2. Gifts Come From Givers
Every gift tells a story. That means there is someone behind each gift with a reason for entrusting that skill, privilege, or joy to you. A gift has a giver. This is both familiar and wondrous. It is familiar because the very definition of a gift implies both a benefactor and a beneficiary. It is wondrous because the reality that you and I have been innately equipped or wired with a particular ability or quality whisphers the name of God.
3. Gifts are Meant to Be Given
Somehow when a gift changes hands—from benefactor to beneficiary—we presume a change has taken place. Specifically we no longer see that gift as a gift. Instead we often view it as a possession or right. In other words familiarity swallows up the wonder. In this tragic habit we presume the purpose of a gift is to comfort and please and generally make us better. The gift becomes a commodity. But what if that gift was never transformed into a possession, what if instead the gift was meant to transform you into a giver? After all, that’s what a “gift” is; something to be given and shared to bless someone else—familiar yet wondrous.

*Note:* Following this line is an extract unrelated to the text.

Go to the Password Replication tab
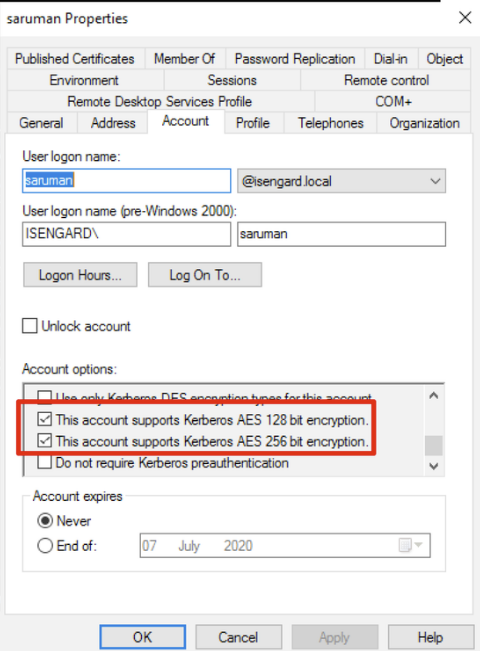480x651 pixels. pyautogui.click(x=295, y=59)
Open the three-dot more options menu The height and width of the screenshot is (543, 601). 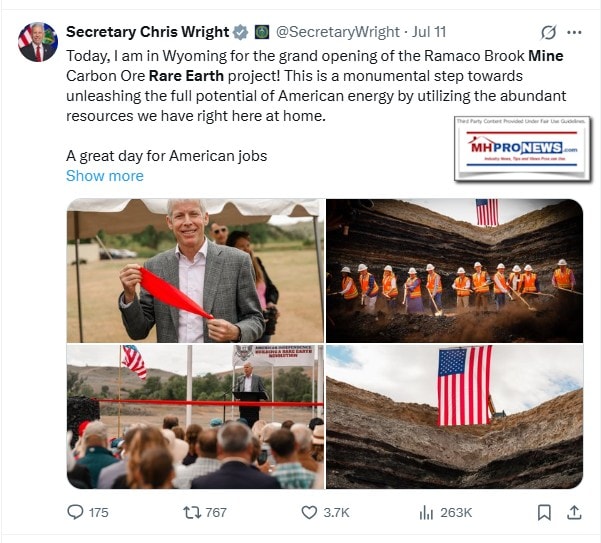tap(575, 33)
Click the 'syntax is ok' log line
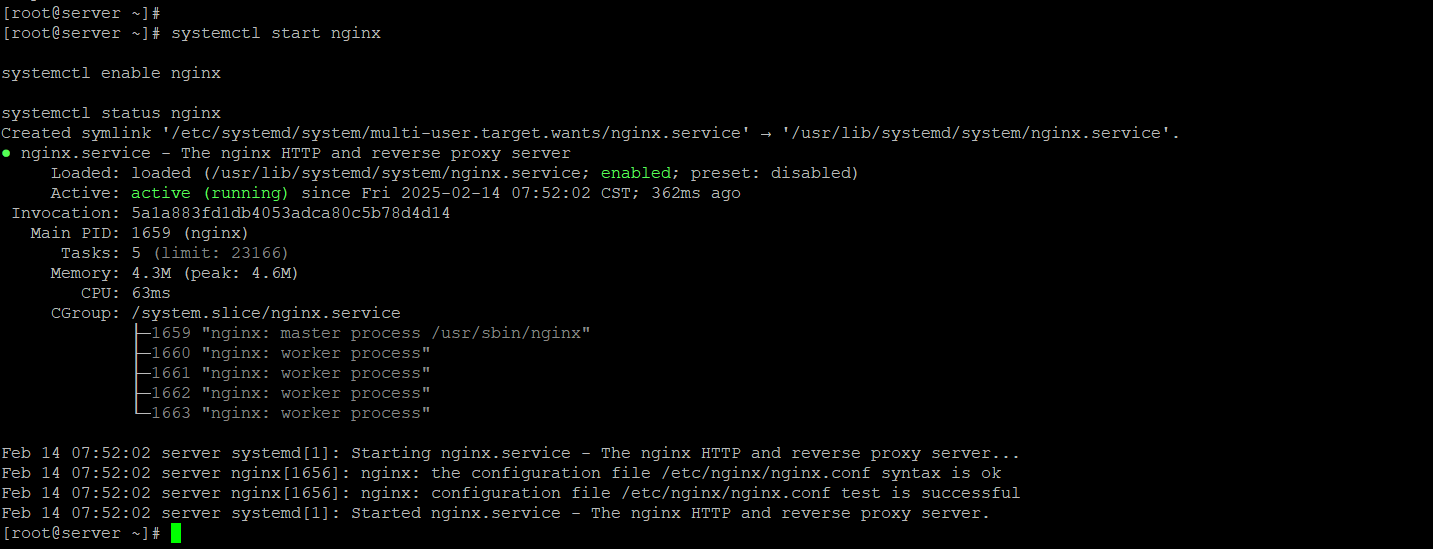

Herein lies is a virtue as obvious as it is miraculous. Every gift is a dose of power. When we hoard these qualities and abilities in order to increase our own position, the gift is no more. It ceases to be a gift. Our power is presumed and familiar. But what if we never lost the wonder a gift was meant to engender within the human heart? In fact, what if the reason there is so much division within the human experience is because we have failed to embrace this aspect of our humanity? And what if in Jesus we're meant to be human again?
Human beings are those born with gifts. But at an earlier age we learn to manipulate our gifts for our own gains. Gifts were meant to grow our hearts in generostiy and gratitude. We were meant to be transformed by the generostiy of God into a people that rightly reflected him ... instead we learn along the way to transform the generosity of God into entitlement.
This is what makes the words of Jesus even more astounding. He came to serve. The most gifted of all came to serve all. In other words he was the most powerful human being ever. And Jesus had an infinitely different relationship with power than we do. Familiarity didn’t callous his heart from the wonder. Instead he released power, leveraged power, was victimized by the evil power, and defeated the powers of this world. This is what he meant when he said he came to serve, not be served. This is how he shows us what it is to be human.
Jesus released power. Philippians 2:5-7 … Have this mind amongyourselves, which is yours in Christ Jesus, who, though he was in the form of God, did not count equality with God a thing to be grasped, but emptied himself, by taking the form of a servant, being born in the likeness of men.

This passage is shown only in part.